[Collected data]
-- Opening Marker --

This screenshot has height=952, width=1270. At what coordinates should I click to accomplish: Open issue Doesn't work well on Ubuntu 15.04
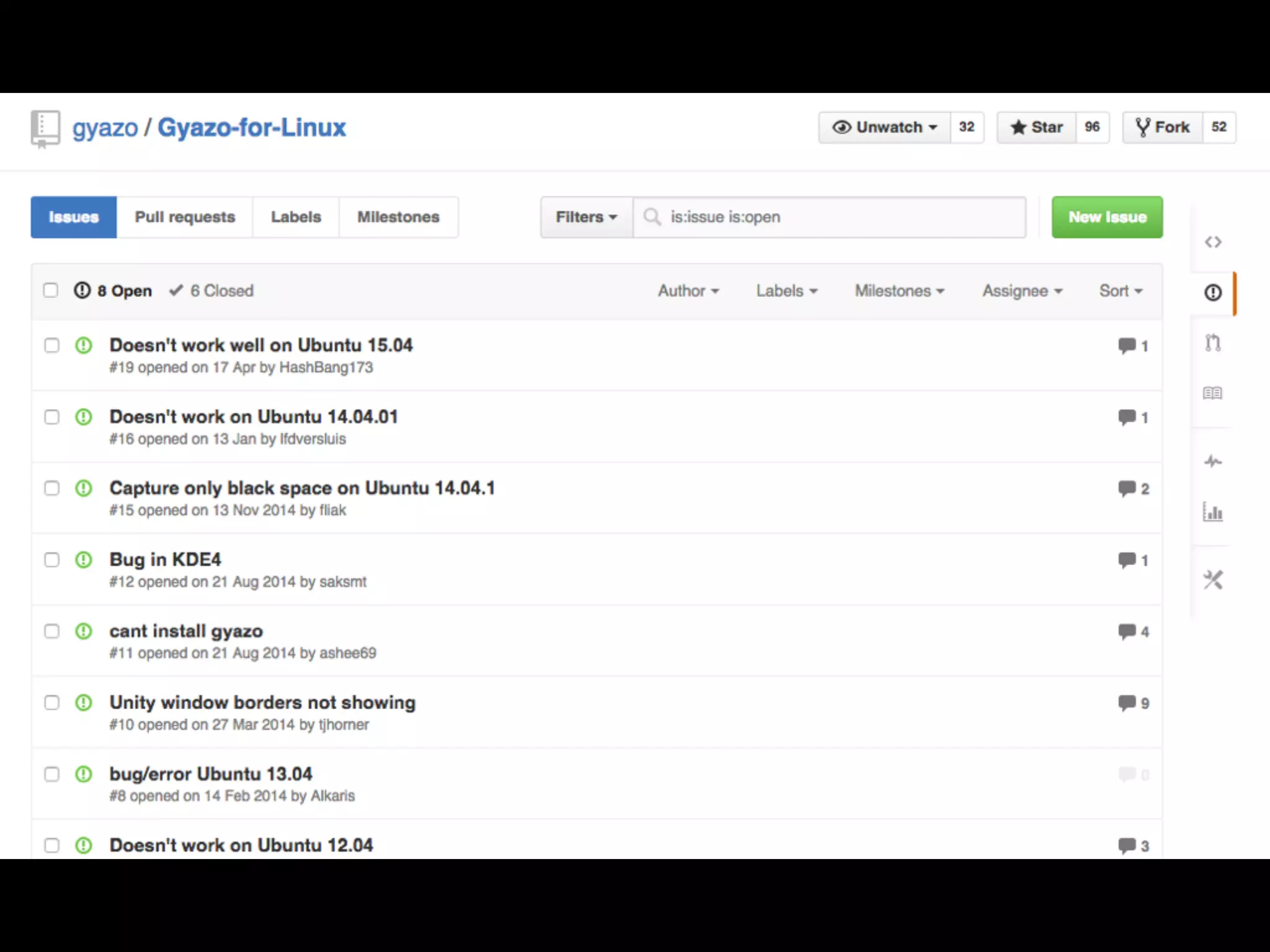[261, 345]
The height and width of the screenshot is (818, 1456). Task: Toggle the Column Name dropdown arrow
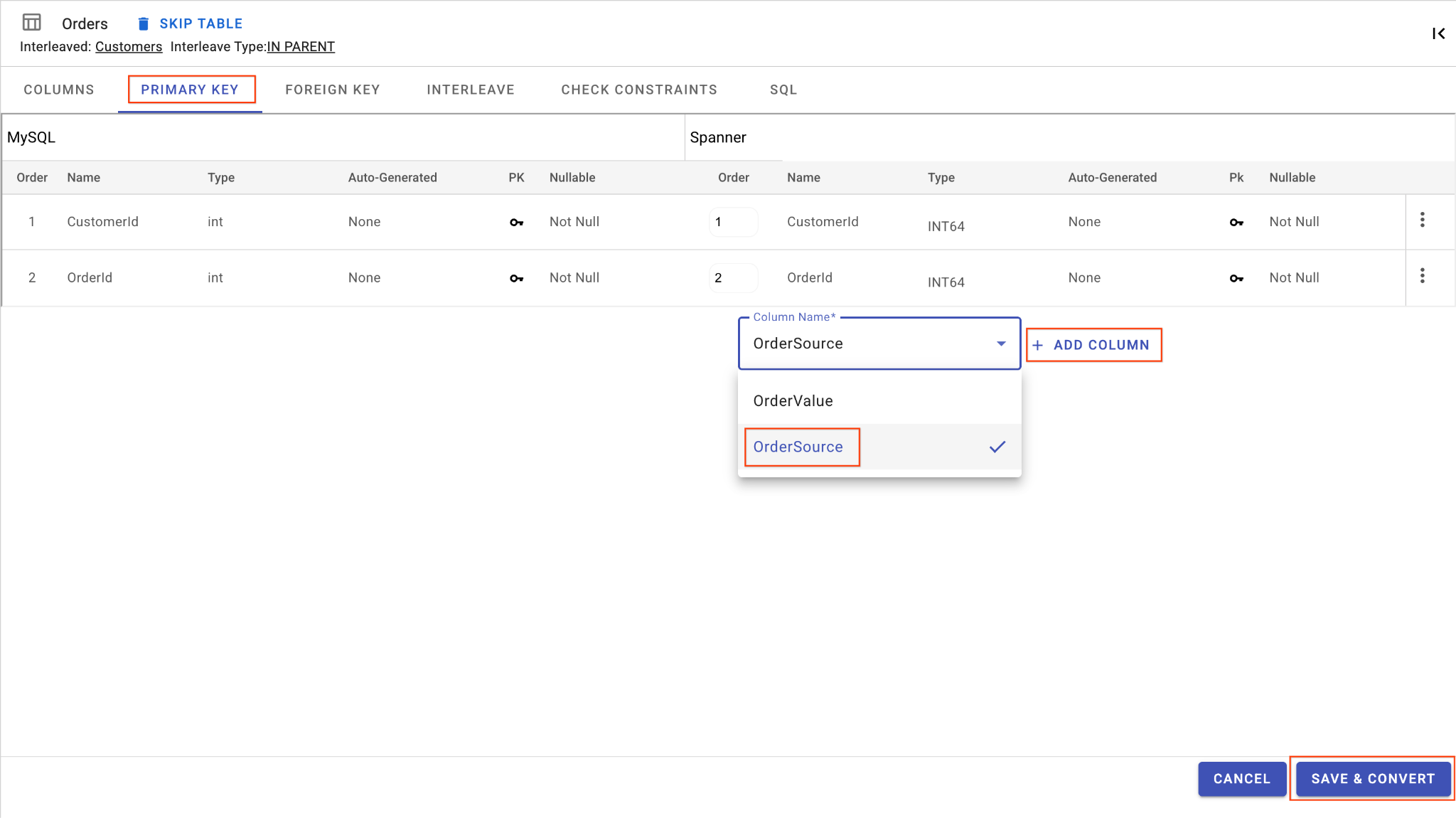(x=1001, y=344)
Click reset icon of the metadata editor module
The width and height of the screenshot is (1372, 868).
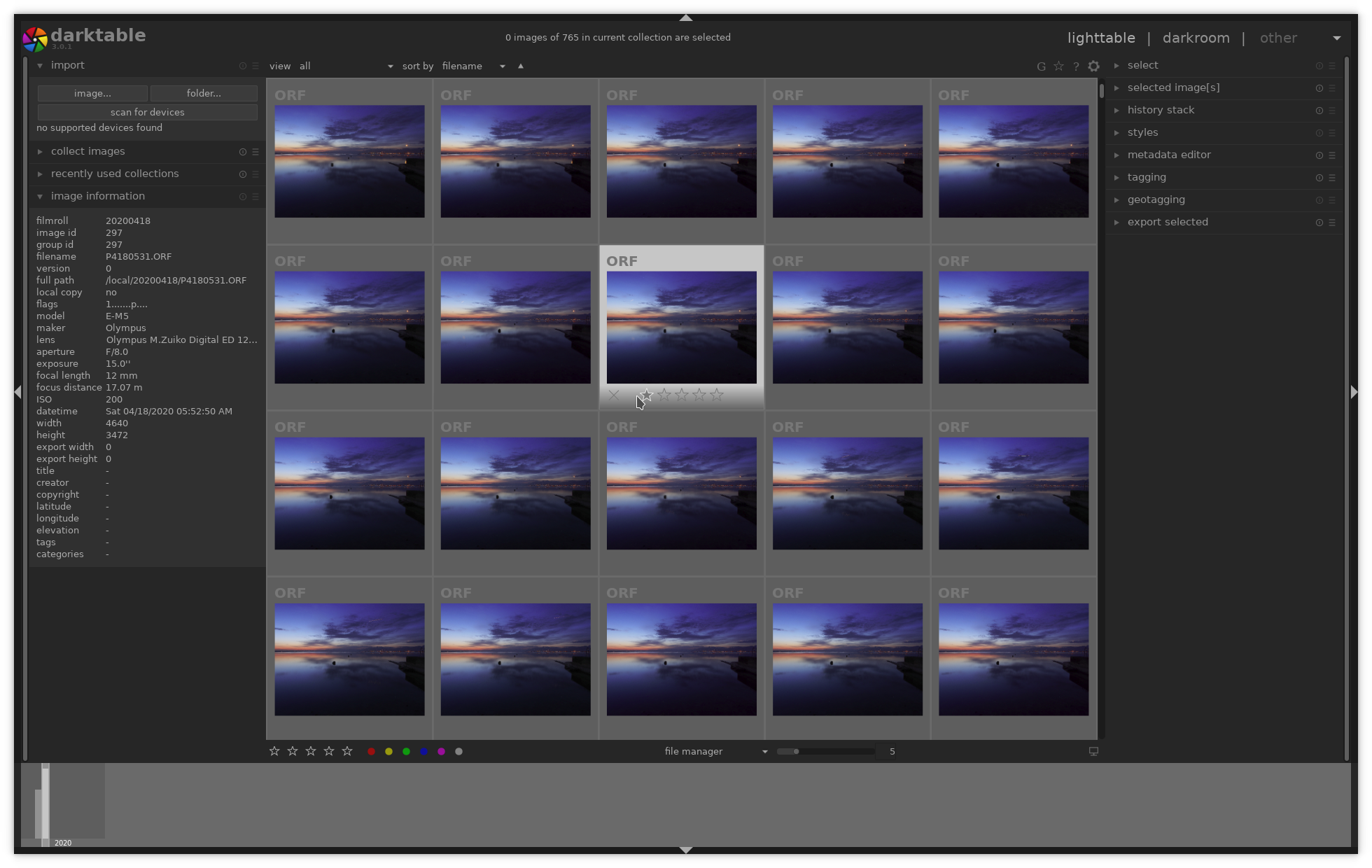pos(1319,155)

-- Closing Marker --

● TASK DIRECTIONS
From the line that contains "The width and" to the last line of the data, print each line exactly, both ends included, and omit the pictures.

● RESPONSE AREA
The width and height of the screenshot is (1372, 868).
pos(1319,155)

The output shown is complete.